►

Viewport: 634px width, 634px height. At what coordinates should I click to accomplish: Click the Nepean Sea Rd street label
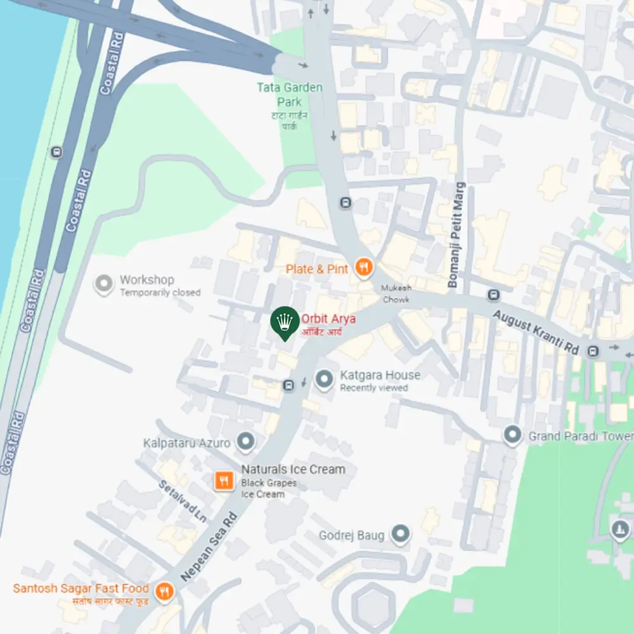[209, 547]
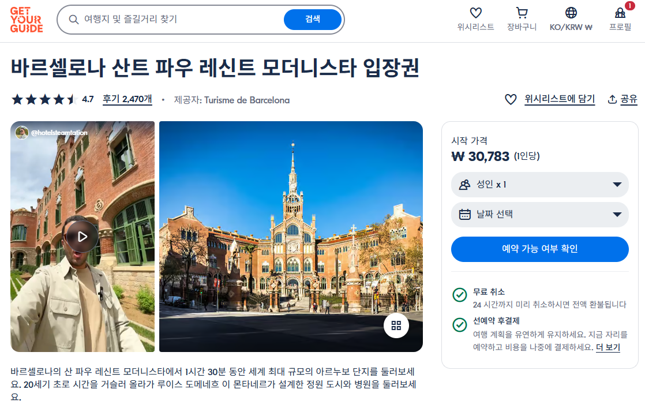
Task: Open the 날짜 선택 date dropdown
Action: [539, 214]
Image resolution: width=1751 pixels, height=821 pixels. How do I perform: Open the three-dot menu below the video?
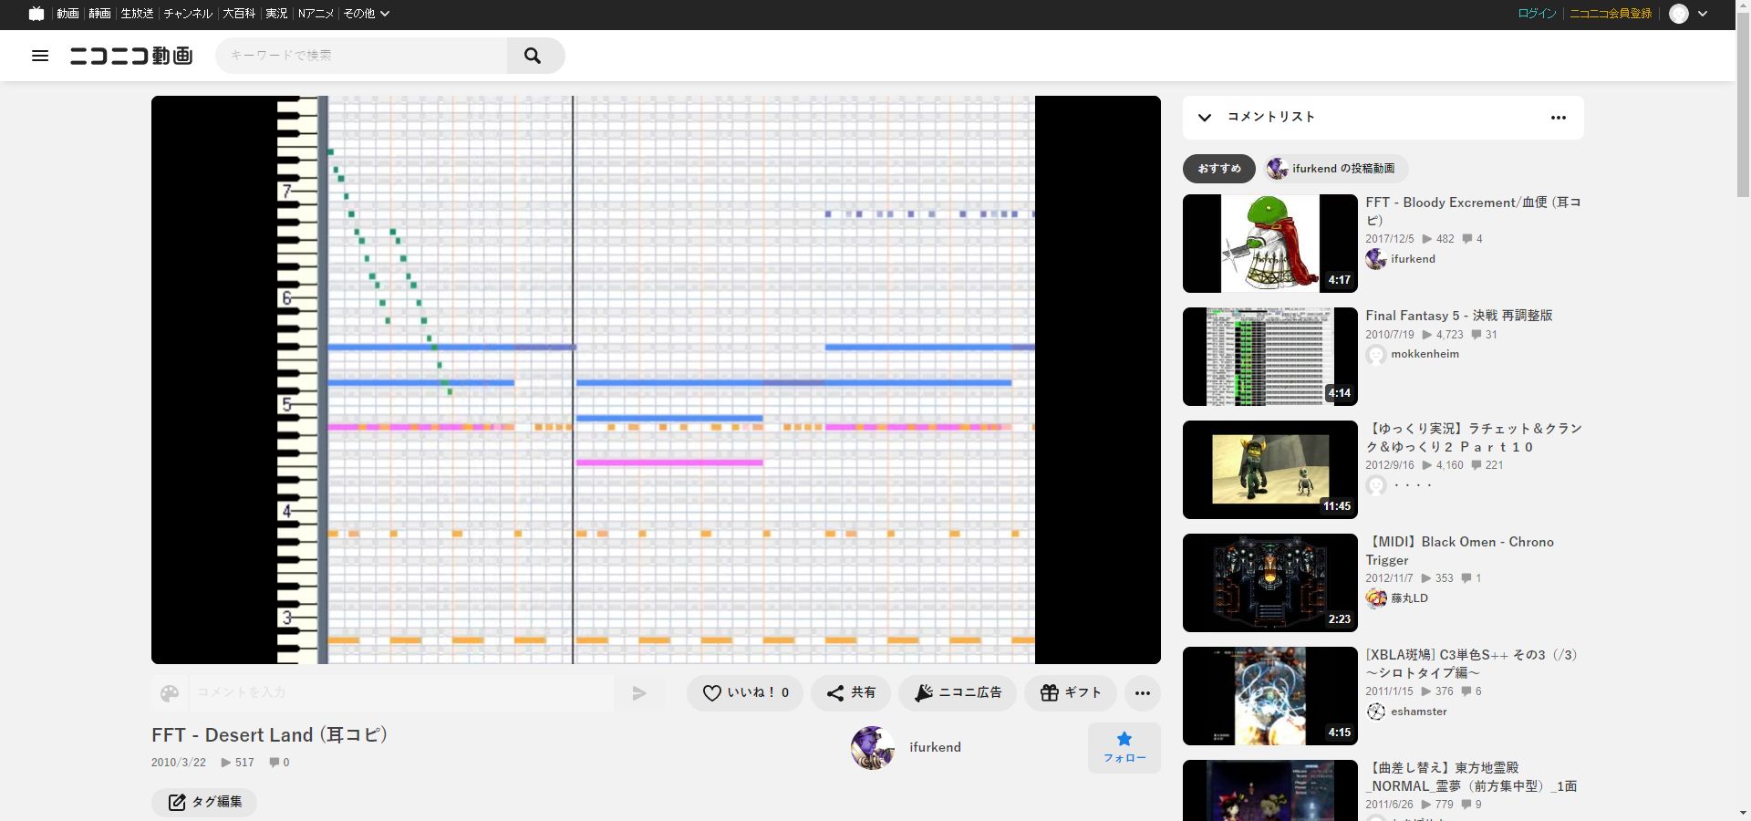[x=1142, y=693]
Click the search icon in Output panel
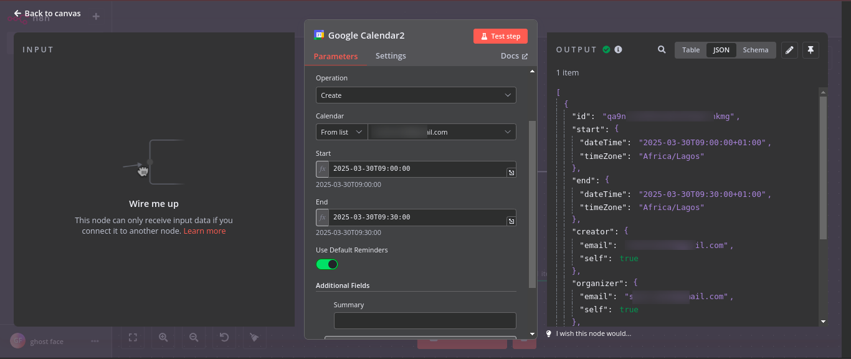Screen dimensions: 851x359 [662, 50]
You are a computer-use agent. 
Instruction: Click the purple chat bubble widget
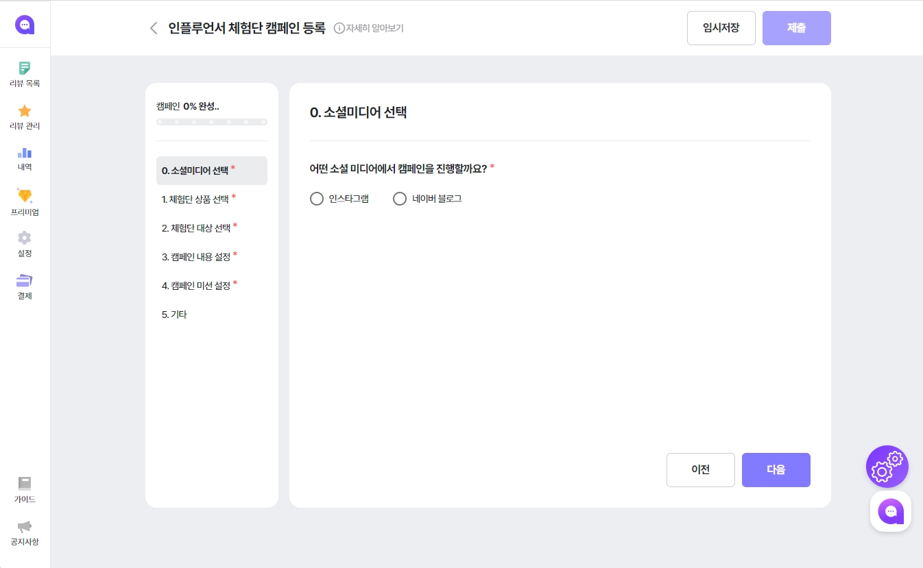[x=891, y=511]
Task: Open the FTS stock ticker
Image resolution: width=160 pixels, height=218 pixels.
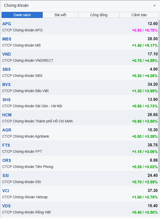Action: coord(6,145)
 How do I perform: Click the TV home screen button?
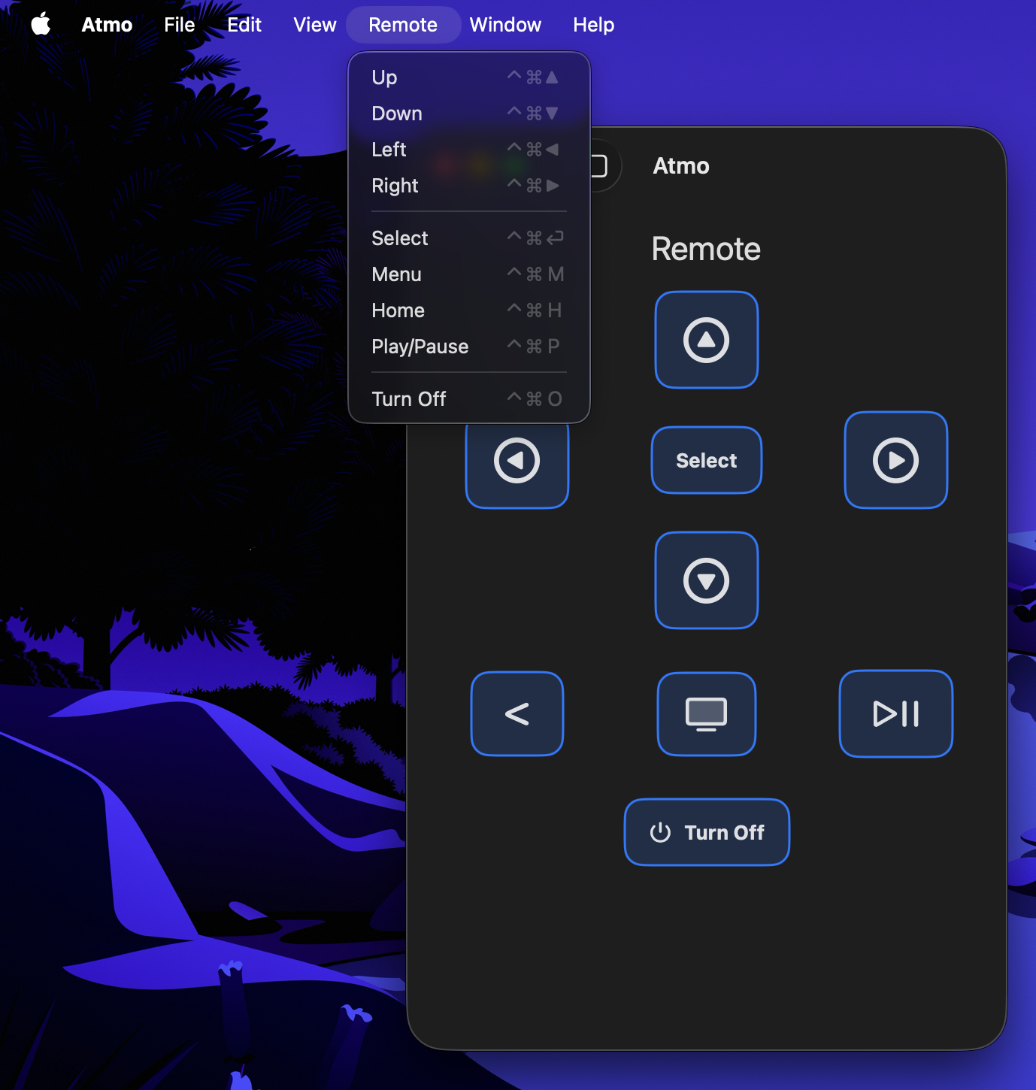[x=706, y=713]
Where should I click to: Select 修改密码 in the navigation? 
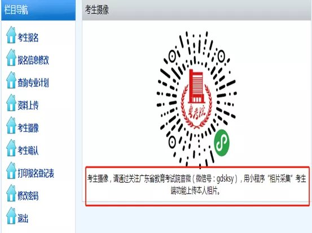[x=28, y=196]
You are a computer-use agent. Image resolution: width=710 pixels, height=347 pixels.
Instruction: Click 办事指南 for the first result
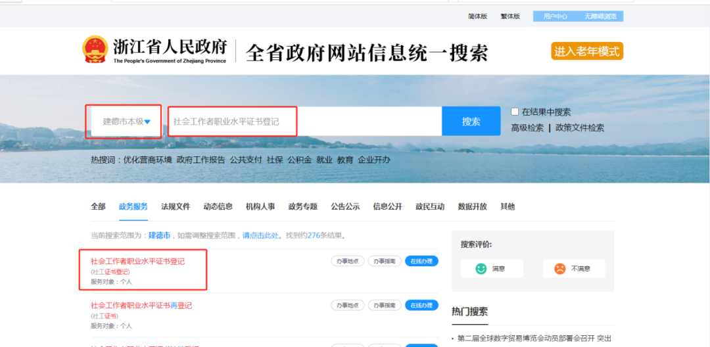click(385, 261)
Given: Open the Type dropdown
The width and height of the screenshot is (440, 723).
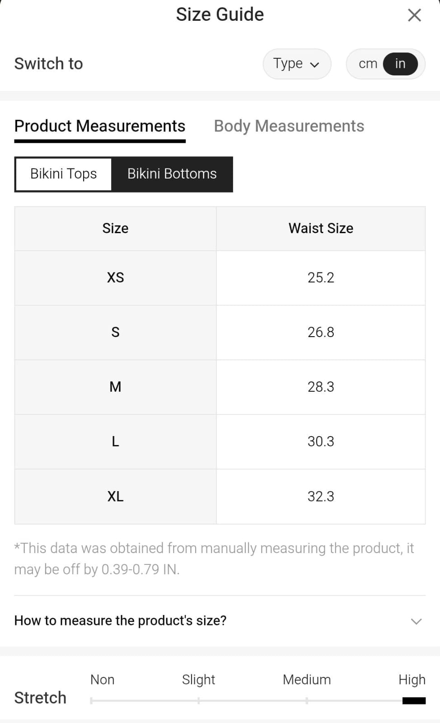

◄

_Exercise_
What is needed is every record above, returned exactly, with the pictures omitted.

_Exercise answer_
Viewport: 634px width, 634px height. At what coordinates should I click to accomplish: Click the Nepean Sea Rd street label
[209, 547]
Task: Open the 날짜 선택 date dropdown
Action: [539, 214]
Image resolution: width=1751 pixels, height=821 pixels. How do I perform: Open the three-dot menu below the video?
[x=1142, y=693]
Click the search icon in Output panel
Screen dimensions: 851x359 [662, 50]
You are a computer-use agent. 
Instruction: Click the purple chat bubble widget
[x=891, y=511]
Task: Open the FTS stock ticker
Image resolution: width=160 pixels, height=218 pixels.
Action: coord(6,145)
 How do I perform: Click the TV home screen button?
[x=706, y=713]
Where should I click to: Select 修改密码 in the navigation? 
[x=28, y=196]
You are a computer-use agent. Image resolution: width=710 pixels, height=347 pixels.
Instruction: Click 办事指南 for the first result
click(385, 261)
Given: Open the Type dropdown
The width and height of the screenshot is (440, 723).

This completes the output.